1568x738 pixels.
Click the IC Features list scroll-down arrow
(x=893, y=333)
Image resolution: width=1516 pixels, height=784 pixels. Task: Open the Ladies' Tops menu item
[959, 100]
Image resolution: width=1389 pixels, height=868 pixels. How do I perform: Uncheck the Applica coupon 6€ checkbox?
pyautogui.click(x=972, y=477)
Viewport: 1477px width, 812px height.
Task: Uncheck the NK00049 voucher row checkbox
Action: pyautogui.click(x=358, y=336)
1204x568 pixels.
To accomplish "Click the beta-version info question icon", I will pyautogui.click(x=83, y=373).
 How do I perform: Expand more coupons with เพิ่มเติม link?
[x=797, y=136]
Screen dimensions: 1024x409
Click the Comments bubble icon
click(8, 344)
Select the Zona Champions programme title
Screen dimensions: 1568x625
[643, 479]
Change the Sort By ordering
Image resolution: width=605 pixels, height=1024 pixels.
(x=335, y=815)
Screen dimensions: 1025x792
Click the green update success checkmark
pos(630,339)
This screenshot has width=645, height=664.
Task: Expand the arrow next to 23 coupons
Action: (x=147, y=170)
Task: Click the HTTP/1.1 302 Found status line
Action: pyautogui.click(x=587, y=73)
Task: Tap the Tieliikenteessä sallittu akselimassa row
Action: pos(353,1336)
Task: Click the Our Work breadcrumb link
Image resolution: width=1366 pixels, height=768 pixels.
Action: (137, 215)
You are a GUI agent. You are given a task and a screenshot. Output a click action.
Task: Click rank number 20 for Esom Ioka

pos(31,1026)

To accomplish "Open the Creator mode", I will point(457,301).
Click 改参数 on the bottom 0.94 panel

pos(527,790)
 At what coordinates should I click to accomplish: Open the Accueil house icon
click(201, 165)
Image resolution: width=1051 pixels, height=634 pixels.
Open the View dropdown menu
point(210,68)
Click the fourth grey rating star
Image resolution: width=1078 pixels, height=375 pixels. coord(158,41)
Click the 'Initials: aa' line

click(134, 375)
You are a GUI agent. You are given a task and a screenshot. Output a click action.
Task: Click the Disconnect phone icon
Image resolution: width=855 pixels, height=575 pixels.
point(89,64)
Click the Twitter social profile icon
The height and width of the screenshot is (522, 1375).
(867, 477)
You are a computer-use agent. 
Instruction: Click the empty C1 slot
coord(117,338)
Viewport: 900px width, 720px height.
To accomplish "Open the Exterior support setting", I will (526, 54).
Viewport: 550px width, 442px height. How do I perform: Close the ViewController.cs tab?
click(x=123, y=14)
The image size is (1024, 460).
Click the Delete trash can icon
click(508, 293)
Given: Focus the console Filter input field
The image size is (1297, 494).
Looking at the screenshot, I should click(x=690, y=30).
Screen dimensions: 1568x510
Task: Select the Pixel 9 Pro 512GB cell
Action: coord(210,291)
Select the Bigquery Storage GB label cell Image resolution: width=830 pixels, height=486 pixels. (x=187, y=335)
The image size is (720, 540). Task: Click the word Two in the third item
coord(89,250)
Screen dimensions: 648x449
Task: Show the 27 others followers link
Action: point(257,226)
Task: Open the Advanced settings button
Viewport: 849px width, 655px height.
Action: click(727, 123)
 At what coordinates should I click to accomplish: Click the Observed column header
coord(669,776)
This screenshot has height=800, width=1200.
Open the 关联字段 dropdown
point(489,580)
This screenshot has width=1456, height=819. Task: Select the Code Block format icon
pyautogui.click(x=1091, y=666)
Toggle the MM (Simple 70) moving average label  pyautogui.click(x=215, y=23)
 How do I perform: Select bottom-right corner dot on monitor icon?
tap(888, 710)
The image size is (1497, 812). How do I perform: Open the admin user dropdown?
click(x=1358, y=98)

+===+

_ASSIGNMENT_
Please print exactly the lines of the entries above, beginning with the line that contains "Open the 关联字段 dropdown" and ending with the last line.

_FINISHED EXERCISE_
Open the 关联字段 dropdown
point(489,580)
This screenshot has width=1456, height=819. Task: Select the Code Block format icon
pyautogui.click(x=1091, y=666)
Toggle the MM (Simple 70) moving average label  pyautogui.click(x=215, y=23)
 How do I perform: Select bottom-right corner dot on monitor icon?
tap(888, 710)
The image size is (1497, 812). How do I perform: Open the admin user dropdown?
click(x=1358, y=98)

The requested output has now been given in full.